A laboratory investigation into solar-driven moisture transfer through absorbent roofing materials is described. It is believed that this mechanism has not previously been investigated systematically. This work arises as a response to moisture problems which have been observed in New Zealand with "skillion" or "cathedral" roofs (roofs where the ceiling shares a common pitch with the roof, separated by a shallow cavity, also called chapel roofs) clad with cellulose-fibre-reinforced cement shingles. The moisture is known not to be due to leaks, thus it was speculated that the moisture transfer through the roofing was caused by solar heating of the rain-wetted cladding material.
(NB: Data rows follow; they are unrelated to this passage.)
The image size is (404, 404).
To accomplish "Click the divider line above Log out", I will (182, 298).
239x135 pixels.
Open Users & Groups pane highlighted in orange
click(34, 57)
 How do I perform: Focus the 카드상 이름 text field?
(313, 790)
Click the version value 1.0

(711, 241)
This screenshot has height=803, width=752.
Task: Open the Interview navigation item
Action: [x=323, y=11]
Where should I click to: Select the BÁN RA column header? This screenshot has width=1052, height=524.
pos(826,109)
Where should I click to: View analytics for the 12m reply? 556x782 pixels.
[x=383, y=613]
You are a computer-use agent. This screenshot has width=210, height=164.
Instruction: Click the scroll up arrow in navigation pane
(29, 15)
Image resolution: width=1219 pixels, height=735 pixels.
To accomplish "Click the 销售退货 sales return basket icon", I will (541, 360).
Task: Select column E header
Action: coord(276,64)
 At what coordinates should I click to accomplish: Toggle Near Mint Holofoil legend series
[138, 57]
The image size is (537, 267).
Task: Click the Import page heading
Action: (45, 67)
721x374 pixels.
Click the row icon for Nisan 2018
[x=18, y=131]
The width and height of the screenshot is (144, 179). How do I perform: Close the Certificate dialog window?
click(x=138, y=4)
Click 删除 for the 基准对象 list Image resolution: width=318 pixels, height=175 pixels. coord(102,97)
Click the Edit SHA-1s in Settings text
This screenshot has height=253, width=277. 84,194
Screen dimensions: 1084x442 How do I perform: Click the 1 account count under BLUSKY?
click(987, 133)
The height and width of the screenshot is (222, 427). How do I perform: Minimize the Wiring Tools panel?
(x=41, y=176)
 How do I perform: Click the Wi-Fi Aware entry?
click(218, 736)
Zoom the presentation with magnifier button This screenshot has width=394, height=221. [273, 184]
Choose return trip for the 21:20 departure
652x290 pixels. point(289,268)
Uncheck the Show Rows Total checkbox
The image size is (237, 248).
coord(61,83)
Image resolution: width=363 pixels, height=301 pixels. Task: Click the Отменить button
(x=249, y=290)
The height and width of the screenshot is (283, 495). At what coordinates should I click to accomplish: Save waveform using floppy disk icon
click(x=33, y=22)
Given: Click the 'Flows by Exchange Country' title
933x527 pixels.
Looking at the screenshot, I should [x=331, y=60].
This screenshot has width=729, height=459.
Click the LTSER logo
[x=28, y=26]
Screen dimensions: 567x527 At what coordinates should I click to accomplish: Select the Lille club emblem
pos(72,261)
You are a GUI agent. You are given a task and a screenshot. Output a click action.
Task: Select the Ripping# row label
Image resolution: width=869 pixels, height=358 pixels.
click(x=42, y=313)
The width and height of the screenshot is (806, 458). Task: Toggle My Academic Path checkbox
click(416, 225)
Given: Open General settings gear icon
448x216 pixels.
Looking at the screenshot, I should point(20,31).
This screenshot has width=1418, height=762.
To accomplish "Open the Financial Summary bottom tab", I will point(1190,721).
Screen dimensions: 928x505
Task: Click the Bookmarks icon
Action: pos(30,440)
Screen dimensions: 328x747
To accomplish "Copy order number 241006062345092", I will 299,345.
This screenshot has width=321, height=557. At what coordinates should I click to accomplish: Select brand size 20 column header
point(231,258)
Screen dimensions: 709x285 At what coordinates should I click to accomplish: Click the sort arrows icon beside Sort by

A laboratory test rig, built to simulate the effects of rain followed by sun on different types of absorbent roofing materials, is described. The rig allows capture and measurement of any moisture that is driven through the cladding into the closed roof cavity below. Results with various absorbent claddings are presented, both alone and with various combinations of permeable and impermeable membranes placed under the cladding or interleaved between shingle layers. Cellulose-fibre-reinforced cement shingles transmitted considerable amounts of moisture under solar heat gain. Of the other absorbent roof claddings, wooden shingles transmitted the most solar-driven moisture. Permeable building paper placed under the cement shingles did not greatly impede the transfer of moisture, but an impermeable membrane interleaved between the shingles, as has become standard practice, reduced the solar-driven moisture transfer to nearly zero.

KEYWORDS: moisture, roofing, membranes, laboratory testing, roofs, New zealand, solar radiation, measuring, materials.